Am I being logical here?
post #22 of 25
Quote:
Originally Posted by annettemarie View Post
I think if the IRS would have stuck to the "food vs. medical care" issue, people wouldn't be so up in arms. But when they start mouthing off about breastfeeding having no significant health benefits, especially when other government agencies are working hard to promote breastfeeding, that's a huge problem. It isn't their job to interpret health data.
I agree with this. I also agree with PPs that stated that there are no "benefits" to breastfeeding as it is normal. There are, however, RISKS associated with feeding formula and so from the perspective of preventative medicine, I can see how a breastpump should maybe be considered a medical expense.
post #23 of 25
I think it's important to qualify that not every mother who uses a pump is doing so because she's "chosen" to nurse. As a matter of fact, I think that's a bit of a ridiculous assumption. Pumping isn't always a choice, as we've seen in some of the stories here. And do we really want the IRS of all government agencies to be in the position of judging whether a mother's reason for using a pump is good enough?

I also think the whole "well, you chose to be in a situation where you use a pump" argument is a bit of a slippery slope. How many other expenses could that decision be applied to? Who gets to decide what's the norm and what's not? The IRS? That's craziness. What's next-- homebirth? midwives? vitamins? contraception? After all, if people have to be vigilant against choices that lead to a "contraception accident," maybe they just shouldn't be having sex in the first place. That is hyperbole, by the way.

I'd be interest to know if special formulas are covered for babies and children who can't survive without them.

And finally, I just find it really odd that, as a pastor's family with a housing allowance, we can use toilet paper as part of our tax deductable housing allowance (we don't by the way) but they're quibbling over something like a breast pump. It's such a bizarre hill to die on.
post #24 of 25
Hmmm....I have to say that I think that breastmilk is as much of a medical necessity to babies as good, whole, healthy, nutrient-dense foods are to everyone else. Which is the say that it's very necessary for good health...but it is FOOD and not medicine.

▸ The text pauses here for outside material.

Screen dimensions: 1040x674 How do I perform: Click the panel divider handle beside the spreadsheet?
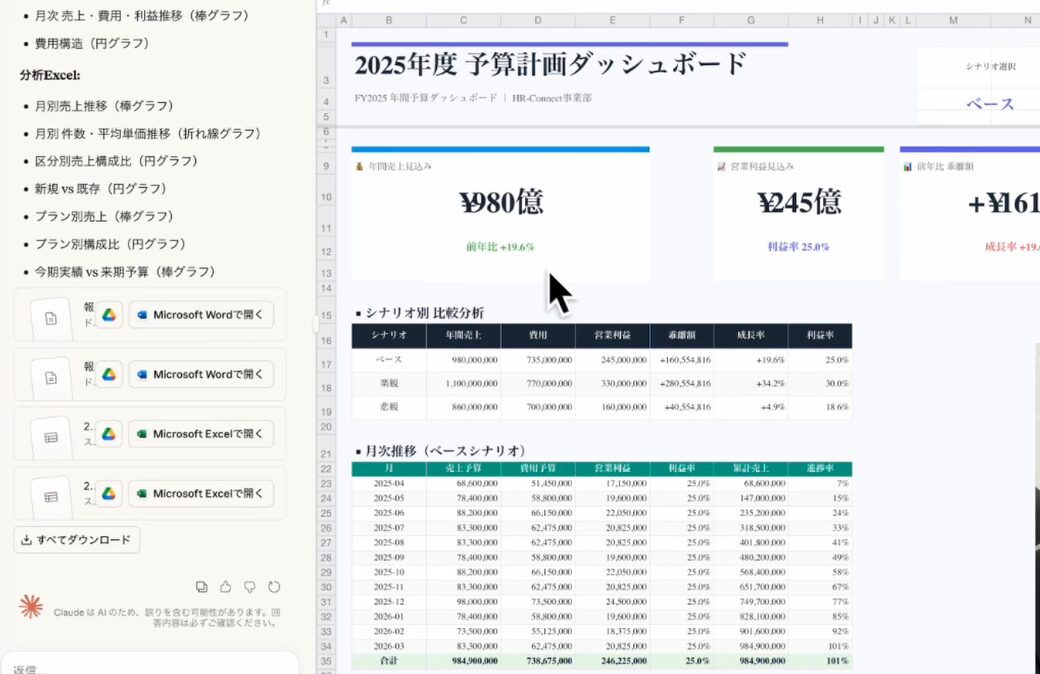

Just like people can survive on junk, processed, nutrient-deficient foods, so can babies survive on formula. Will they be in as good health as they could be. Probably not...as least not in the long run. Will, the risks of a poor diet catch up to them eventually...probably. But both formula and processed junk food can provide the necessary calories and minimum nutrient requirements to stay alive.
post #25 of 25

Further info/clarification

I just got an email from LLLI with some clarification/links and thought I would share.

This is the original IRS publication. Note it doesn't mention breast pumps one way or the other.
http://www.irs.gov/publications/p502/index.html

Aetna tells members breast pumps are an allowable expense IF "recommended by a health care professional for a medical condition with the mother or the infant (or both)..."
http://www.aetna.com/members/fsa/eli...xpenses_B.html

Cigna, on the other hand, says it's not allowed, period:
http://www.cigna.com/our_plans/medic...sa_health.html
http://www.aetna.com/members/fsa/eli...xpenses_B.html

Finally, the IRS response to the AAP's letter asking that breast pumps be an allowable expense says they don't have the authority to change this and it will require Congressional action.